## Exercise requirements
Please give an exact transcription of the lines below, from the one that contains "Task: Open the Templates sidebar panel" to the very last, with no other lines.

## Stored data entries
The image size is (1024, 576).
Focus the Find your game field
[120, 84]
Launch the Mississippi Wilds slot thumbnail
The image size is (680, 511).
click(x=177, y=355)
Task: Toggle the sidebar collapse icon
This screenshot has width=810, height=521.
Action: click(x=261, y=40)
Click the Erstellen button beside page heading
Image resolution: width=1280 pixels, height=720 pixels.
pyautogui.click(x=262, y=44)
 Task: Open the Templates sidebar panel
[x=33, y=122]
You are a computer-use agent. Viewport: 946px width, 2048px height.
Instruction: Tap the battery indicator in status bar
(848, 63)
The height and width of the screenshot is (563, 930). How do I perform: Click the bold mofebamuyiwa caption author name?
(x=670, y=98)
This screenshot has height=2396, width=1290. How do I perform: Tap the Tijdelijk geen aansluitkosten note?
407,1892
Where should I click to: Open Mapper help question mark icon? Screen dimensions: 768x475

## Exercise solution
 Task: Open the Templates sidebar panel
[x=33, y=122]
You are a computer-use agent. Viewport: 946px width, 2048px height.
Instruction: Tap the battery indicator in status bar
(848, 63)
The height and width of the screenshot is (563, 930). How do I perform: Click the bold mofebamuyiwa caption author name?
(x=670, y=98)
This screenshot has height=2396, width=1290. How do I perform: Tap the Tijdelijk geen aansluitkosten note?
407,1892
Where should I click to: Open Mapper help question mark icon? Screen dimensions: 768x475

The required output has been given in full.